▶ What is required: Please copy out each line of the listing that contains the word "more".

[[ Records supplied open ]]

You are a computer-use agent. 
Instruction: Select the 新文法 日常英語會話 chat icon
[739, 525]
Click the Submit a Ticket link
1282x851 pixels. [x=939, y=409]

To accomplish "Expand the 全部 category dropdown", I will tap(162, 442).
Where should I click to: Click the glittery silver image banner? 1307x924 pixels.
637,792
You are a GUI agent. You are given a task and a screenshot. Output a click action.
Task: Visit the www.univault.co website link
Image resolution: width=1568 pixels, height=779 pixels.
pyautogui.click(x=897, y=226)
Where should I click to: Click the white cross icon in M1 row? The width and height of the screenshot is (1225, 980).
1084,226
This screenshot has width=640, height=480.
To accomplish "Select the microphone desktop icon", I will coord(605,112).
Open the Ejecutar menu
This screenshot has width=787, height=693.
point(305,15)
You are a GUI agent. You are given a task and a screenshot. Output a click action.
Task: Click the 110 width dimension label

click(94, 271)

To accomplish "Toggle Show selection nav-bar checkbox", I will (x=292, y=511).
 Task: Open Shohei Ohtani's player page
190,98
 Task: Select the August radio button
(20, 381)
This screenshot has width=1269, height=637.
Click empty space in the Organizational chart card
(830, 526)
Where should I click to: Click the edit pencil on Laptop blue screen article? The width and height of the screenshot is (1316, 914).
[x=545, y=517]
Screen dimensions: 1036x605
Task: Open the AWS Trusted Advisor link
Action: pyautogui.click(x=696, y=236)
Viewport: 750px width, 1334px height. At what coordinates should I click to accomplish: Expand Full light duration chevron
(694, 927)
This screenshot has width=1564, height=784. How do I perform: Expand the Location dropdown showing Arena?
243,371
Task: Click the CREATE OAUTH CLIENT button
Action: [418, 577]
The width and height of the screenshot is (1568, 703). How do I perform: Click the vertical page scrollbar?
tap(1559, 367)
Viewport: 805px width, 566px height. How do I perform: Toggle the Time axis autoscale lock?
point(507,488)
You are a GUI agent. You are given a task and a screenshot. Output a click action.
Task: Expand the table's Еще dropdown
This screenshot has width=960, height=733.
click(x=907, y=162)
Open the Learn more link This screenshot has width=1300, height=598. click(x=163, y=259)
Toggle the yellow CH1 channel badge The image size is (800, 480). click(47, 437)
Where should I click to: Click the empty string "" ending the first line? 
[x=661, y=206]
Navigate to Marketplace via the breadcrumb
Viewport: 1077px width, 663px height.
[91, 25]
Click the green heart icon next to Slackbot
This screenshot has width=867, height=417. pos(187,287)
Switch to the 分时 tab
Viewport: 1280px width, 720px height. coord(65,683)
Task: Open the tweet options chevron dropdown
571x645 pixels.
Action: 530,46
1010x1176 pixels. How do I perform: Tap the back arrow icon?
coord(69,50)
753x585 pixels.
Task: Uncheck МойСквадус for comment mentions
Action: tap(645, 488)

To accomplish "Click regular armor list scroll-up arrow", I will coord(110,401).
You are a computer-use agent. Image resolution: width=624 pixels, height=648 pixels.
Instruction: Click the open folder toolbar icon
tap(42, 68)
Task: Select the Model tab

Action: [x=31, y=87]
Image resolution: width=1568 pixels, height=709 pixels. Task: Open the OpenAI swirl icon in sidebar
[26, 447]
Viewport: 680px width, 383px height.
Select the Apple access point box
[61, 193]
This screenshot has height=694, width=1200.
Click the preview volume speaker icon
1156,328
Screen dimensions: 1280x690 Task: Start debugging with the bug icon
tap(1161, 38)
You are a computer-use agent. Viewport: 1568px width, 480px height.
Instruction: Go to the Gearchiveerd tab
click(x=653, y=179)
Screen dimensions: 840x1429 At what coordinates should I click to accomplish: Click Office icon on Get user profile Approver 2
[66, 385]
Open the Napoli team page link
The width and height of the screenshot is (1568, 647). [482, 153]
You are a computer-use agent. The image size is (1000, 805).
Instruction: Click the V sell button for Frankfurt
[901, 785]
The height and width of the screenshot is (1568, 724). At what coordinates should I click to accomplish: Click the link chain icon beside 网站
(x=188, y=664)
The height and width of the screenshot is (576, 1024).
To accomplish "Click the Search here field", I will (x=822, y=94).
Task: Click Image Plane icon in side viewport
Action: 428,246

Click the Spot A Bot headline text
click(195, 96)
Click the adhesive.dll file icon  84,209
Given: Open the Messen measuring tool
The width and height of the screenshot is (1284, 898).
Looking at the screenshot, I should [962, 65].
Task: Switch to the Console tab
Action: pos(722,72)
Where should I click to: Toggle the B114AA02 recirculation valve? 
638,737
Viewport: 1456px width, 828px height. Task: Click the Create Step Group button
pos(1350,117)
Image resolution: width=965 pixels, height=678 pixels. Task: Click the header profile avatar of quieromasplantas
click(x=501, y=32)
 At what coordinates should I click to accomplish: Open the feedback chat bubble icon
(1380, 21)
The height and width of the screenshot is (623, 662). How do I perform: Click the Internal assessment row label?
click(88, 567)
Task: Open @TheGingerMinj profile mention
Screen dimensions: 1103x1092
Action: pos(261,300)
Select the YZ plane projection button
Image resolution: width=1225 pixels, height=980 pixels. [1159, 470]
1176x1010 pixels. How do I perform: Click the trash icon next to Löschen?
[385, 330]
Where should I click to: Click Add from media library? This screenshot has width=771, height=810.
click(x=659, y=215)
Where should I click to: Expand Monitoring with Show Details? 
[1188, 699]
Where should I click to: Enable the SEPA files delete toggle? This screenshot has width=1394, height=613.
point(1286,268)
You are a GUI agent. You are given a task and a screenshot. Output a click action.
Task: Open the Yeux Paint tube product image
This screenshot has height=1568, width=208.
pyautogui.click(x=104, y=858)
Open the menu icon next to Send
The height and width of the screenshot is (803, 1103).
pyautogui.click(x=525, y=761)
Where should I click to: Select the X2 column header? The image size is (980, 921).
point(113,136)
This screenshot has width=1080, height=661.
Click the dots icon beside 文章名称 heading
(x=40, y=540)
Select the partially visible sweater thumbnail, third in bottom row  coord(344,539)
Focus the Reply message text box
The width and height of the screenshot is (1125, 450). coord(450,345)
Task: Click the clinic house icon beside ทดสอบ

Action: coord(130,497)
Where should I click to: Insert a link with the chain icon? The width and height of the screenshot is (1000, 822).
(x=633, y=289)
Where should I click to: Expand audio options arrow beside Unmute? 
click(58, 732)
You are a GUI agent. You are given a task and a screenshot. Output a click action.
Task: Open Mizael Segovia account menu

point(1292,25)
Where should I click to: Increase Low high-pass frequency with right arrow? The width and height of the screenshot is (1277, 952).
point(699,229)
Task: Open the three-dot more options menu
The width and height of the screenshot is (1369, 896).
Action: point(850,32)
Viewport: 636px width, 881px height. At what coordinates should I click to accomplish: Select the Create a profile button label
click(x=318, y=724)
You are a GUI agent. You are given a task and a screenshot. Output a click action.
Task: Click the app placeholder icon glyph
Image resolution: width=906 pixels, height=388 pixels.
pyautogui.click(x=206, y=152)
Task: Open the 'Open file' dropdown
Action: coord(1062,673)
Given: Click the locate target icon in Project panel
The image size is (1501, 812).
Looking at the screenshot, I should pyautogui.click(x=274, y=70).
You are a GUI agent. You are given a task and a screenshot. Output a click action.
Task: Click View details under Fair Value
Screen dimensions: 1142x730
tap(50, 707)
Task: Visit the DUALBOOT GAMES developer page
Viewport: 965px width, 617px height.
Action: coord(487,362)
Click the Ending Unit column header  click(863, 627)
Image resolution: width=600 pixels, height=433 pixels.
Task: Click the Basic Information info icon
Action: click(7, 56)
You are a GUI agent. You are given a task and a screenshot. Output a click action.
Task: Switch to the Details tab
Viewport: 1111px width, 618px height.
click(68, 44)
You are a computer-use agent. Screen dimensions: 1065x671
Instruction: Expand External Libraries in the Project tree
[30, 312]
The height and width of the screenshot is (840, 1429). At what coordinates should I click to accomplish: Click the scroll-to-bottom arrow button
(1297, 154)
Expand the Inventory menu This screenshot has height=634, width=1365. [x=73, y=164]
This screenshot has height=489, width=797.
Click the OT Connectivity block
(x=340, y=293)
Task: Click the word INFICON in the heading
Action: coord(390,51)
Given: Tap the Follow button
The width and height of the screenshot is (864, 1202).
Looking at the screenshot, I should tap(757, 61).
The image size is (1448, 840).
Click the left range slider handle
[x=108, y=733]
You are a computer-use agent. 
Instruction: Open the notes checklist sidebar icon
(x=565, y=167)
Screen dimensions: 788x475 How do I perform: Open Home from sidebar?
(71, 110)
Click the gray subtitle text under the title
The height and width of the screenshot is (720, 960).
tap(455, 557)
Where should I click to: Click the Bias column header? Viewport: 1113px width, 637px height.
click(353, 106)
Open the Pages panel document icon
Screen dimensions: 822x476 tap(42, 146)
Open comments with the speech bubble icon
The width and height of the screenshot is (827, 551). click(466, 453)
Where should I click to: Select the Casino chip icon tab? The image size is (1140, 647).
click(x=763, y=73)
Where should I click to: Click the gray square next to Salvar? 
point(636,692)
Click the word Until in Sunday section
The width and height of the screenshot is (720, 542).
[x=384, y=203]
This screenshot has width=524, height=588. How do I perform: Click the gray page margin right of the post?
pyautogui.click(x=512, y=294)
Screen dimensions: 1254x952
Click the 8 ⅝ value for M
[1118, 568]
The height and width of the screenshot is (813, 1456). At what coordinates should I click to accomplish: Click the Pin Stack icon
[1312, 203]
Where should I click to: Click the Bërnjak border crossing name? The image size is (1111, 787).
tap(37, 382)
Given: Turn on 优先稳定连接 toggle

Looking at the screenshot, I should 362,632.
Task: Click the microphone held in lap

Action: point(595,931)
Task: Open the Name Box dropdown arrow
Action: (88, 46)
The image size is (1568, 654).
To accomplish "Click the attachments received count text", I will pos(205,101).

[[ Records supplied closed ]]

▶ Expected answer:
Open the Learn more link This screenshot has width=1300, height=598. click(x=163, y=259)
Task: Open the three-dot more options menu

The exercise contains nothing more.